We partition messages by streams. Each stream is an immutable and ordered sequence of messages. All messages in a stream get a unique offset and timestamp. Absolute order between messages in different streams is not guaranteed, but we can still sort by timestamps (within the time drift on Azure).

Design Trade-offs

Message Vault makes following trade-offs:

  • optimize for high throughput over low latency;
  • optimize for message streams which are gigabytes large;
  • prefer code simplicity over complex performance optimizations;
  • http protocol instead of binary protocol;
  • rely on Windows Azure to do all the heavy-lifting (this simplifies code, but couples implementation to Azure);
  • high-availability via master-slave setup (uptime limited by Azure uptime, no writes during failover);
  • no channel encryption (if needed, use SSL with Azure Load Balancer or your load balancer);
  • no authorization schemes (if needed, configure your load balancer or add a proxy on top);
  • implemented in imperative C# (.NET runtime is heavy, but Windows Azure optimizes for it);
  • client library is intentionally simple (view projections and even checkpoints are outside the scope);
  • each stream is a sepate page blob (they can grow to 1TB out-of-the-box, having thousands of streams isn't a good idea).

Implementation

Implementation should be rather straightforward, since we brutally optimize the implementation for the task at hand (SkuVault project itself). We allocated 20 hours for that.

MessageVault on Azure

By the way, awesome folks from AgileHarbor (company behind the SkuVault) agreed to make the project open-source under the New BSD license. The project will be hosted on github.

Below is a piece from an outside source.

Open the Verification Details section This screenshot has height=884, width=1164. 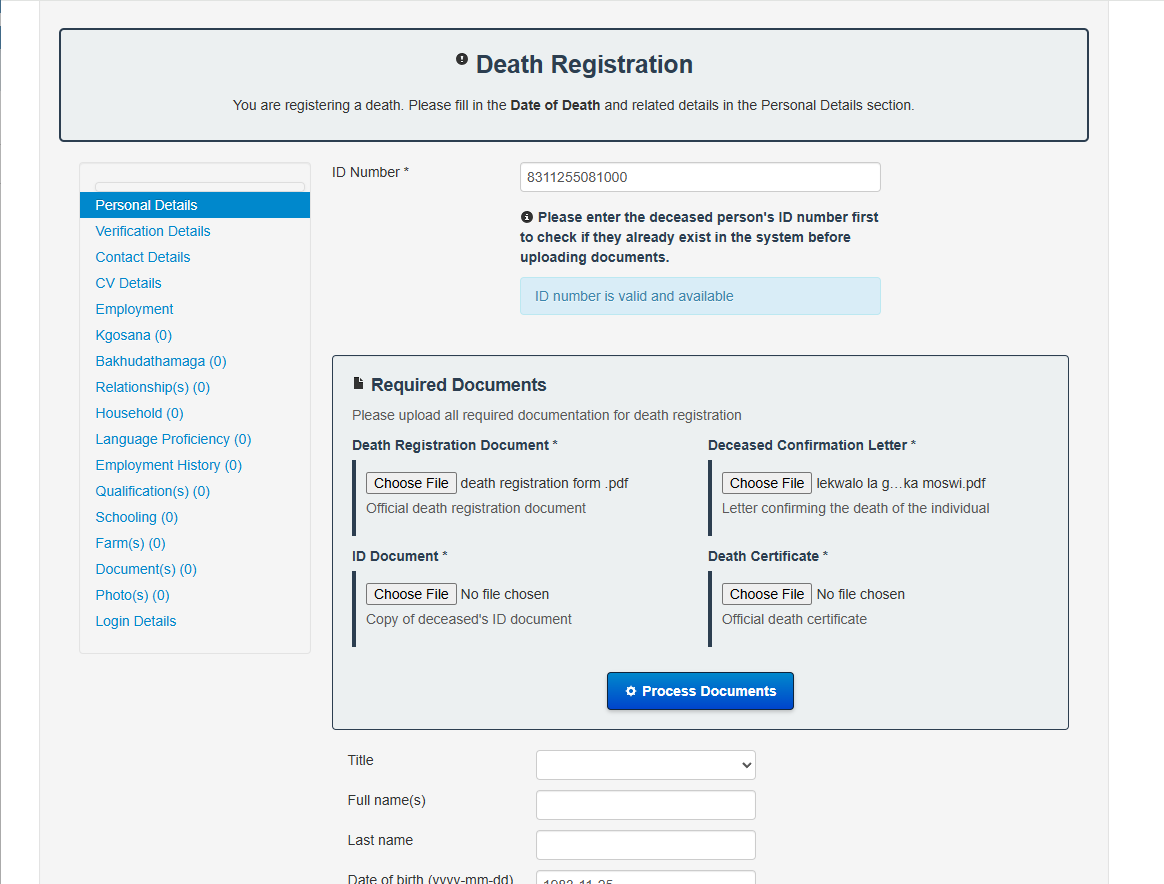pyautogui.click(x=153, y=231)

New BSD License (or 3-clause BSD) allows you almost unlimited freedom with the code as long as you include the copyright notice. You don't need to share your code. You cannot use the names of the original company or its members to endorse derived products.

Evolution

Once we have MessageVault in place, we could start extracting some view-based logic into new modules. This will help us:

  • we reduce complexity of existing codebase;
  • new modules are designed for new performance requirements, take off the load from the existing codebase;
  • new modules (at least the ones with pure denormalization logic) are going to be brutally simple.

Eventually, we are planning to have SkuVault composed from the modules like this one:

.NET Micro-service

In essence, this is an application of "event-driven micro-services" paradigm to .NET environment.

SkuVault C# modules are probably going to be "larger" than equivalents in erlang or golang. That is because C# .NET ecosystem is shaped by enterprise mindset. As a side-effect, everything tends to be bigger on .NET: libraries, classes, variable names and build times.